Report each line of the data that includes the word "resolution".

[Extracted data]

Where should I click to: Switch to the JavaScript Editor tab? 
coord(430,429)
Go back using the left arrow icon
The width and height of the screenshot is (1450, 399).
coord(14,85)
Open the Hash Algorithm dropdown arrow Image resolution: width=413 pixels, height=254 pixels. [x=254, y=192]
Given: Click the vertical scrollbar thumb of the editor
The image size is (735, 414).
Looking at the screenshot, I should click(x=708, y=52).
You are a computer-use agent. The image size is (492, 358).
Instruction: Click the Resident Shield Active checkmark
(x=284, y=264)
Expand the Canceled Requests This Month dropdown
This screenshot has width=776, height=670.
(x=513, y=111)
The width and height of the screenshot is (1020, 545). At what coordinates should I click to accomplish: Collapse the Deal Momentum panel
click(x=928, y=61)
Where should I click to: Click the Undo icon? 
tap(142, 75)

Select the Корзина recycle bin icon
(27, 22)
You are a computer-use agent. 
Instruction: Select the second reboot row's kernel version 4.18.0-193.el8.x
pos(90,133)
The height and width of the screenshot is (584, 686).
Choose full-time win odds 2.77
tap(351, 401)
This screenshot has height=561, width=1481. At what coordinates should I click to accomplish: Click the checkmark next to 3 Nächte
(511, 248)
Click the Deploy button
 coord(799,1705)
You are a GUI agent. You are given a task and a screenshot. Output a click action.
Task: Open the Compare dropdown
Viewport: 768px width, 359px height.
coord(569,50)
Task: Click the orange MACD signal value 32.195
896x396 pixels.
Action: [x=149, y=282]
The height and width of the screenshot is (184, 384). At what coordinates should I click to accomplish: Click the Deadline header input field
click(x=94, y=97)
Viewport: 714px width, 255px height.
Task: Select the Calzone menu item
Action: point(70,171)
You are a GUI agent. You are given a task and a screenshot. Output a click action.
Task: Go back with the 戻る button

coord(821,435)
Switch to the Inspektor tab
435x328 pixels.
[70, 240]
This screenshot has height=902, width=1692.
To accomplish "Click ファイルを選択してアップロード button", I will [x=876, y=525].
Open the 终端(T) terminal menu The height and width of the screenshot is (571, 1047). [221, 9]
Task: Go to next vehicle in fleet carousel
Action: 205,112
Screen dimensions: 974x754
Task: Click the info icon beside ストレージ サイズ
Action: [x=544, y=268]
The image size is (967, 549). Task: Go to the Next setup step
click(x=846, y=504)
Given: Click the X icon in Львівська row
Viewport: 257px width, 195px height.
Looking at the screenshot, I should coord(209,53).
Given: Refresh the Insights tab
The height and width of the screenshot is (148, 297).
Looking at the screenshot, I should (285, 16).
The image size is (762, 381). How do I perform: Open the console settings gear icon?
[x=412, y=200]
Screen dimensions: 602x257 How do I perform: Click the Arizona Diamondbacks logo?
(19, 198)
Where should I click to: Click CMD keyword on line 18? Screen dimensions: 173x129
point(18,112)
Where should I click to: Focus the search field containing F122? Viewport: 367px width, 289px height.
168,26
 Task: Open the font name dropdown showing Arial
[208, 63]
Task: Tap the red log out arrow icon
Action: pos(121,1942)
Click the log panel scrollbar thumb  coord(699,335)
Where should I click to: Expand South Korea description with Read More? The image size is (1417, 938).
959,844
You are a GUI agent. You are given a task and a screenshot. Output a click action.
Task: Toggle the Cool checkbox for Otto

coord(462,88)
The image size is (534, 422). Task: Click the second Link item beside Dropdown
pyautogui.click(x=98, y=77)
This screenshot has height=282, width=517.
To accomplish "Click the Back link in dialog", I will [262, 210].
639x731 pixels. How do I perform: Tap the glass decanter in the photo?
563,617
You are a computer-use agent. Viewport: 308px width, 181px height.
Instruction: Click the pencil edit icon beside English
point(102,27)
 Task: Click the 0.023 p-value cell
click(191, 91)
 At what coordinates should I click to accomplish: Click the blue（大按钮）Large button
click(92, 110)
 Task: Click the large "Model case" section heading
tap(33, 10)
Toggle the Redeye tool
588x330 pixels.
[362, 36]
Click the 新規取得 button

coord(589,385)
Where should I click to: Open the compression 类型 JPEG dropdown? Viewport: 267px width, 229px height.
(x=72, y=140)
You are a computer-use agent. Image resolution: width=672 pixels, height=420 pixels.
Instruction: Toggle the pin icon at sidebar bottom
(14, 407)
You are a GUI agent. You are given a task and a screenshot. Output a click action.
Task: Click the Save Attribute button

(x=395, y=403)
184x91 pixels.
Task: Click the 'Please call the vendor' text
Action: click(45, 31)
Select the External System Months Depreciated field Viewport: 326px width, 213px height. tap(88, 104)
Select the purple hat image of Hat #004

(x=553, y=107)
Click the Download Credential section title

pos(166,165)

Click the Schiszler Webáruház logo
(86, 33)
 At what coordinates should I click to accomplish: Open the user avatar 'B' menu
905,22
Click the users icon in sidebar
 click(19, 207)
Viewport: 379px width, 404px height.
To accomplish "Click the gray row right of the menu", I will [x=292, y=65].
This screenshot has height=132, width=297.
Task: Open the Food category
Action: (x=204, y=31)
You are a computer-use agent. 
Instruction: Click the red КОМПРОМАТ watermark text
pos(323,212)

[/Extracted data]

### [Exercise solution]
Open the Hash Algorithm dropdown arrow Image resolution: width=413 pixels, height=254 pixels. [x=254, y=192]
You are a computer-use agent. Image resolution: width=672 pixels, height=420 pixels.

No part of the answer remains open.